Nigerian Australians are Australian citizens and residents of Nigerian origin or descent. The Nigerian-born form one of the fastest-growing migrant groups in Australia.

Background
The Nigerian population in Australia has been increasing rapidly. The 2011 Census noted there are 4,519 Nigerian-born people in Australia. The population doubled since the previous census in 2006. The vast majority are skilled and educated, with 82.4% of the Nigerian-born aged 15 years and over possessing higher non-school qualifications, compared to 55.9% of the Australian population.

An NOIPolls survey found that 100% of Nigerians surveyed with relatives or friends living in Australia perceive Nigerians as having better living conditions in foreign countries. The only other continent with a similar response (of 100%) from Nigerians was South America.

Students
Students have become a rapidly growing source of Nigerian migrants to Australia. Nigeria is predicted to become one of the top 10 sources of international students for Australian universities. Australia’s streamlined visa processing for international students and its post-study work rights scheme have been given some credit for this. Many Nigerians come as engineering students planning to work in their country’s oil industry. Thus universities respected in engineering such as the University of NSW have seen massive growth in their Nigerian student numbers.

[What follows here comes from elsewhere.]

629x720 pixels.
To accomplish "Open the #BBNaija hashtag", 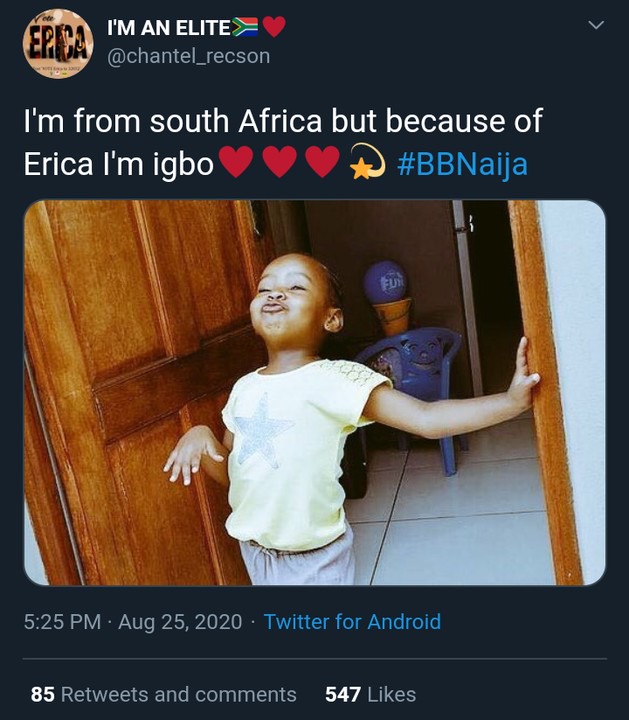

In 2015 it was noted that Nigerians are one of the newer student populations experiencing huge growth in Australia, comparable to student populations from Pakistan, India and Bangladesh.

Population distribution
One third of Nigerians in Australia live in Sydney, and one quarter reside in Melbourne. Half of Australia’s Igbo-speakers live in Sydney. There are many thousands of speakers of Nigerian languages, particularly Igbo, and Yoruba

Nigerian cuisine can be found in restaurants in the more diverse Australian cities such as Sydney and Melbourne.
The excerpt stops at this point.